### Hedefler
- a) Din adamı hakkındaki yazıya göre şu soruları yanıtlayın:
(i) Yazar, açıklamaların kendisini kim gibi yalnızca güldürmesini isterdi?
(ii) Alıntıda "ne kadar da tatlı bir kelime" denen kelime hangisidir?
(iii) Din adamını ısıran kişi kimdir?
- b) Din adamı hakkındaki yazının "Hem i.ne diyerek" ile başlayıp "altını fazlasıyla dolduruyor." ile biten bölümünü harfi harfine aktarın.
- c) Din adamı hakkındaki yazıyı son cümleden sonrasıyla devam ettirin.

### Verilen Metin
──────

Hem i.ne diyerek hakarete, hem 12 Eylüle hem de sansüre övgüler yağdırmış muhterem. Kafayı takmamak elde değil. Televizyonun komedi unsuru haline gelmiş ve bir “din adamı” olarak tüm ciddiyetini yitirmiş bir insanın bu şekilde açıklamalar yapması keşke beni de Hülya Avşar gibi sadece güldürseydi.  Maalesef böyle olmadı. Kendisini ilgilendirsin, ilgilendirmesin her konuda bir fikri olan bu adam, dilin kemiği yok sözünün altını fazlasıyla dolduruyor.

 
Konuya güzel bir giriş yapmış. “Kelimelerle hafifleterek söylüyorlar. 'Eşcinsellik' ne kadar da tatlı bir kelime... Esasını söyleyin herkes biliyor, (İ) ile başlayan bir kelime... Bunu hafifleterek söylüyorlar, bunlar ciddi meselelerdir.” Demiş. Söz konusu homoseksüellik olduğunda ibne sözcüğü de eşcinsel sözcüğü de homofobik insanları yeterince ürkütüyor zaten. Kelime ne olursa olsun onun altını nasıl doldurduğunuz, vurgusunu nasıl yaptığınız önemlidir. Eşcinsel kelimesi de çok çirkin şekillerde kullanılabiliyor.  Ciddi meseleler bunlar diye veryansın etmiş bir de. Bu çok değerli “din adamı”, Sevgili Lerzan Mutlu kendisini ısırırken bu ciddiyetini nerde unuttu da şimdi aklına geldi.

──────

### Kaynak Alıntı
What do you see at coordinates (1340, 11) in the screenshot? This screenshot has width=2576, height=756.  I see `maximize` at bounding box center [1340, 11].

──────

### Görev Yanıtları
- a)
(i) Hülya Avşar
(ii) 'Eşcinsellik'
(iii) Lerzan Mutlu

- b)
Hem i.ne diyerek hakarete, hem 12 Eylüle hem de sansüre övgüler yağdırmış muhterem. Kafayı takmamak elde değil. Televizyonun komedi unsuru haline gelmiş ve bir “din adamı” olarak tüm ciddiyetini yitirmiş bir insanın bu şekilde açıklamalar yapması keşke beni de Hülya Avşar gibi sadece güldürseydi.  Maalesef böyle olmadı. Kendisini ilgilendirsin, ilgilendirmesin her konuda bir fikri olan bu adam, dilin kemiği yok sözünün altını fazlasıyla dolduruyor.

- c)
Yetiştirilen ortam klişesine yine değinmiş. Biz üç erkek kardeşiz. Neden ben eşcinselim de diğerleri değil. Beni çatıda falan yetiştirdiler diye mi ben böyleyim acaba? Aksi gibi aynı evde kardeşlerimle aynı muameleye, aynı sevgi gösterisine ya da aynı ilgisizliğe maruz kaldık. En küçük kardeşimi kız olur ümidiyle dünyaya getirdiler. Hatta etek giydirip makyaj yapıp, üstüne birde fotoğraf çektiler. Ve bu hepimizin hatırasında tatlı bir an olarak kaldı. Şimdi kardeşimde bizde o fotoğrafa bakıp gülüyoruz. Kendisinin değimiyle kardeşim ne “i.ne” oldu, ne de kendisinin bahsettiği kişilik bozuklukları meydana geldi.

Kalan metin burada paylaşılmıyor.